Source extract
------

All of lore.kernel.org
 help / color / mirror / Atom feed
From: Waiman Long <longman@redhat.com>
To: Andrew Morton <akpm@linux-foundation.org>,
	Johannes Weiner <hannes@cmpxchg.org>,
	Michal Hocko <mhocko@kernel.org>,
	Vladimir Davydov <vdavydov.dev@gmail.com>,
	Jonathan Corbet <corbet@lwn.net>,
	Alexey Dobriyan <adobriyan@gmail.com>,
	Ingo Molnar <mingo@kernel.org>,
	Peter Zijlstra <peterz@infradead.org>,
	Juri Lelli <juri.lelli@redhat.com>,
	Vincent Guittot <vincent.guittot@linaro.org>
Cc: linux-kernel@vger.kernel.org, linux-doc@vger.kernel.org,
	linux-fsdevel@vger.kernel.org, cgroups@vger.kernel.org,
	linux-mm@kvack.org, Waiman Long <longman@redhat.com>
Subject: [RFC PATCH 1/8] memcg: Enable fine-grained control of over memory.high action
Date: Mon, 17 Aug 2020 10:08:24 -0400	[thread overview]
Message-ID: <20200817140831.30260-2-longman@redhat.com> (raw)
In-Reply-To: <20200817140831.30260-1-longman@redhat.com>

Memory controller can be used to control and limit the amount of
physical memory used by a task. When a limit is set in "memory.high"
in a non-root memory cgroup, the memory controller will try to reclaim
memory if the limit has been exceeded. Normally, that will be enough
to keep the physical memory consumption of tasks in the memory cgroup
to be around or below the "memory.high" limit.

Sometimes, memory reclaim may not be able to recover memory in a rate
that can catch up to the physical memory allocation rate especially
when rotating disks are used for swapping or writing dirty pages. In
this case, the physical memory consumption will keep on increasing.
When it reaches "memory.max" or the system is really running out of
memory, the OOM killer will be invoked to kill some tasks to free up
additional memory. However, one has little control of which tasks are
going to be killed by an OOM killer.

------

Objectives
**A.** According to the memory.high patch email, which kind of disks can keep memory reclaim from keeping pace with the physical memory allocation rate?
**B.** Quote the memory.high patch email word for word from "Memory controller can" to "keep on increasing.".
**C.** Write what comes next in the memory.high patch email, starting right after its final sentence.

------

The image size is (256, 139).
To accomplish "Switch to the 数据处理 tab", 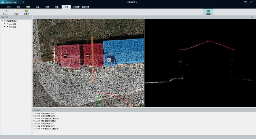I will [x=86, y=7].
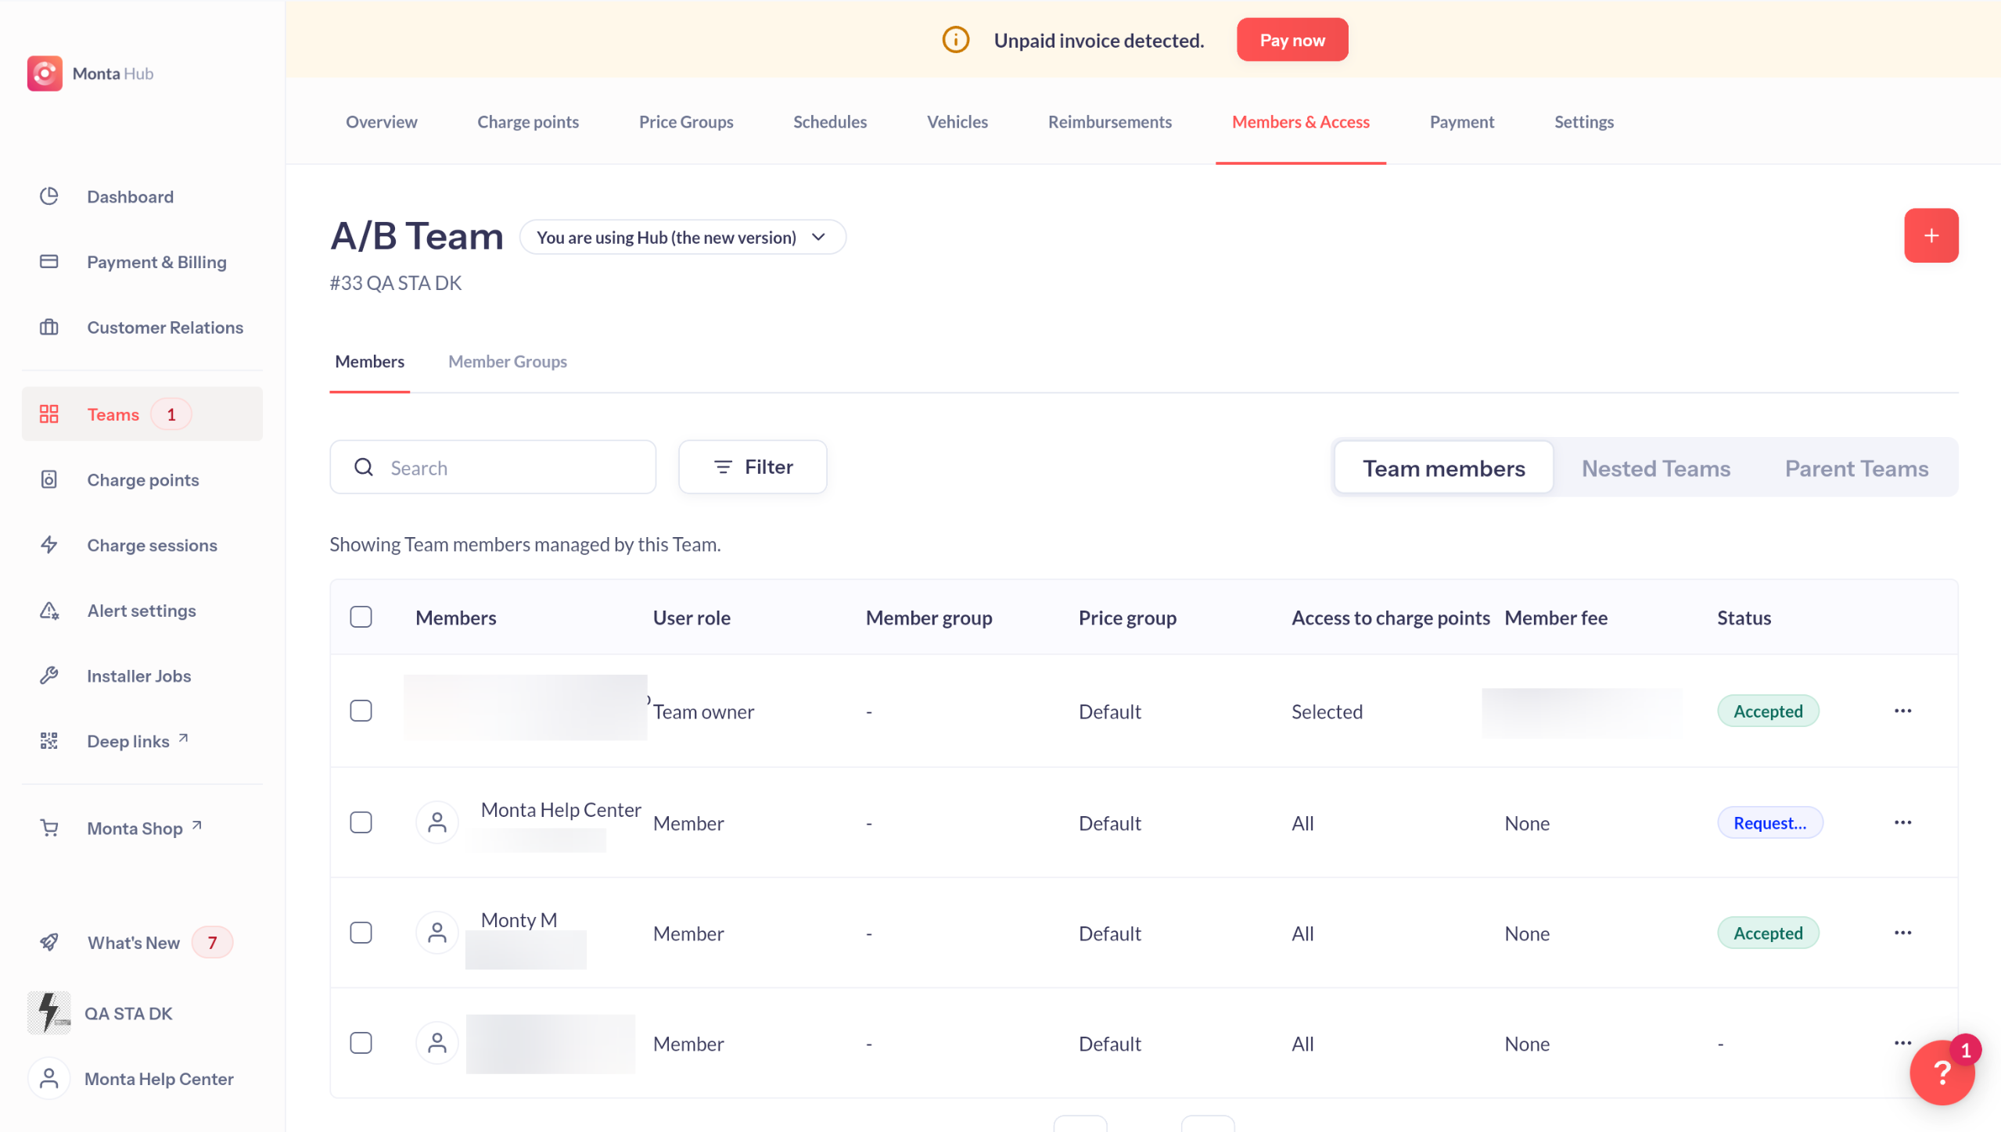Open the Price Groups tab
2001x1132 pixels.
click(x=685, y=122)
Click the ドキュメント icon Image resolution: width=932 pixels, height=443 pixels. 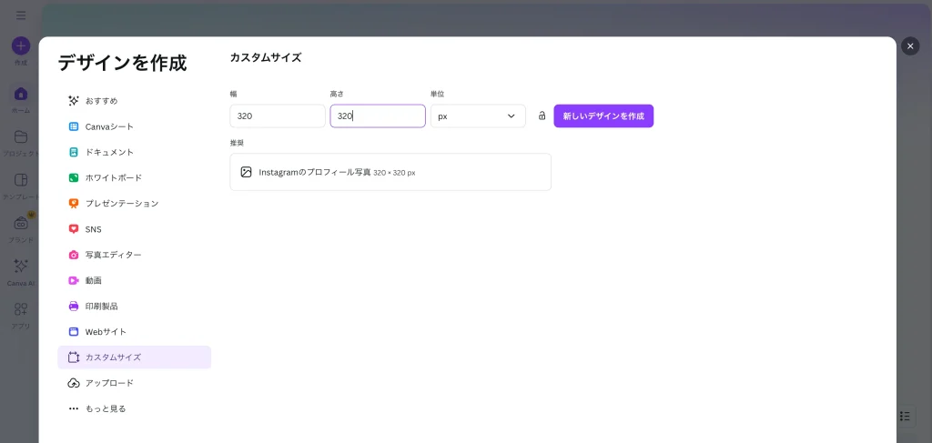coord(74,152)
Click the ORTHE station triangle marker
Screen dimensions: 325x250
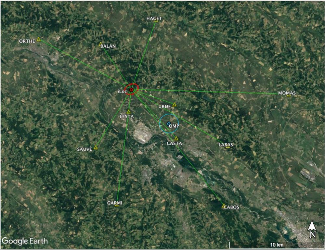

------

Exercise results
**A.** Rotating disks used for swapping or writing dirty pages.

**B.**
Memory controller can be used to control and limit the amount of
physical memory used by a task. When a limit is set in "memory.high"
in a non-root memory cgroup, the memory controller will try to reclaim
memory if the limit has been exceeded. Normally, that will be enough
to keep the physical memory consumption of tasks in the memory cgroup
to be around or below the "memory.high" limit.

Sometimes, memory reclaim may not be able to recover memory in a rate
that can catch up to the physical memory allocation rate especially
when rotating disks are used for swapping or writing dirty pages. In
this case, the physical memory consumption will keep on increasing.

**C.**
Users who do not want the OOM killer to be invoked to kill random tasks
in an out-of-memory situation will require a better way to manage memory
and deal with applications that are out of control in term of physical
memory consumption rate.

A new set of prctl(2) commands are added to provide a facility to
allow users to manage the physical memory consumption of each of their
applications and control the mitigation actions that should be taken
when those applications consume more physical memory than what they
are supposed to use.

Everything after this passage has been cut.